Friday, March 20, 2009

Call Not To Appoint Najib PM Illogical - Tun Dr Mahathir


KUALA LUMPUR, March 19 (Bernama) -- Former Prime Minister Tun Dr Mahathir Mohamad said Thursday it is illogical to call on the Yang di-Pertuan Agong not to appoint Datuk Seri Najib Tun Razak as the prime minister.
Commenting on the call by Datuk Zaid Ibrahim, urging the Yang di-Pertuan Agong not to appoint Najib as the prime minister, Dr Mahathir said, "He can say what he likes but he is just one person."
"Whether the Yang di-Pertuan Agong will listen to the opinion of one person will be up to the Yang di-Pertuan Agong," he said. “If I am the king, I wouldn’t want to even listen to this person. (He is) too stupid. Who does he want to be prime minister then? Dia nak Pak Lah balik? (He wants current prime minister Abdullah Ahamad Badawi back?),” quipped Mahathir. He further accused Zaid of financing a PAS candidate to contest against a BN candidate when he was in Perth and when he was still an Umno member. “So how can he be appointed a minister, I don’t know,” he said and added that Zaid is “a character that would jump 10 times a day like a frog.” “Would the king actually listen to a frog?” he asked.
He was speaking at a news conference to announce the "Forum and Exhibition on Gaza Genocide: Palestine Solution" here.
Zaid, the former Minister in the Prime Minister's Department, claimed that Najib's appointment would divide the people.
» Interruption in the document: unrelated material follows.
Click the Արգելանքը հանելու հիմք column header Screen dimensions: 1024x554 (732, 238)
Dr Mahathir said: "The person who made this suggestion is not someone who is regarded highly or someone who is rational. If I were the Yang di-Pertuan Agong, I wouldn't even want to read about this. It's too stupid. Who does he want to be?"
Asked whether he would fully support Najib's appointment as the prime minister, Dr Mahathir said, "I will give a full backing to Datuk Najib on condition that he must not appoint any of the corrupt leaders to his cabinet."
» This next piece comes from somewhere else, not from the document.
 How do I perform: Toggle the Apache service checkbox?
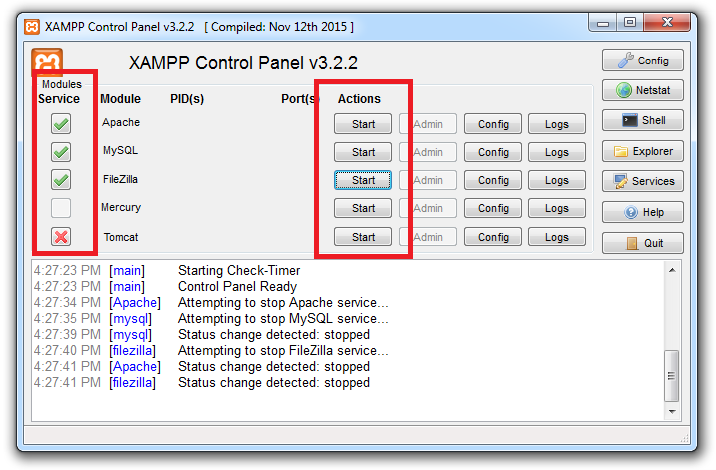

He also commented on perception that Najib was corrupt.
"I'm not talking about what people believe. A lot of people believe about something but there is no legal stand taken on whether Najib is corrupt or not."
Asked on his choice for the Umno deputy president's post, Dr Mahathir said, it would be Tan Sri Muhyiddin Yassin, the International Trade and Industry Minister. "I think what is left is somebody who is... well, could not read English and therefore he did something wrong in Australia. So my choice is Muhyiddin," he said.
The contest for the deputy presidency is now between Muhyiddin and Tan Sri Muhammad Muhd Taib.
A third candidate, Datuk Seri Mohd Ali Rustam was barred from contesting after the party's disciplinary board found him guilty of breaching party ethics.
Dr Mahathir also commented on the statement by Mohd Ali that he (Dr Mahathir) had a hand in the recent decision taken by the disciplinary board. Dr Mahathir said: "I wish I had but I'm not a member of Umno. If I had been involved, I would have thrown him out from the very beginning but I'm not involved. I have to very reluctantly wait for the decision by the board and I'm not completely happy with it."
He said that Mohd Ali should be treated the same way former Umno vice-president Tan Sri Mohamed Isa Abdul Samad was treated in 2005. "Isa was thrown out because he was involved in money politics but he also lost his position as a minister. But here, we have a very strange decision. "He was found to be corrupt but he can remain as the Chief Minister (of Melaka). Now we have a person who is confirmed corrupt but the party accepted him as the chief minister. "If you pass judgment, you must be consistent. It must apply to everybody in the same way and in the same amount.
"You cannot say, well, he killed that person so he should be hanged. And then he killed another person but this other person is not important, so let him go," he said.
The former Umno president also spoke on the possibility of a "motion of confidence" be tabled in Parliament to have Datuk Seri Abdullah Ahmad Badawi remained as the prime minister.
"It's a possibility; it's not against the law. The law provides that to be the prime minister, you must have the support of the majority in Parliament but it does not say from which party.
"According to the constitution, the person who shall be made the prime minister is a person who has the majority support in Parliament. If you appoint somebody who has no majority support, he will be out," he said.
Dr Mahathir said that there was nothing in the Federal Constitution which stated that the Umno president must be the prime minister.
"There is no provision. That is only our arrangement," he said, adding that legally, the current prime minister Datuk Seri Abdullah Ahmad Badawi could continue serving his term until the next general election if he wanted to.
"But of course he may face a vote of no confidence in Parliament... he has a good chance of winning with the support of opposition members but he will become the prime minister of the opposition," he said.
Dr Mahathir said opposition members also had votes in Parliament and if they, together with some members of the Barisan Nasional, were to vote for Abdullah, "then he will be the PM (prime minister)."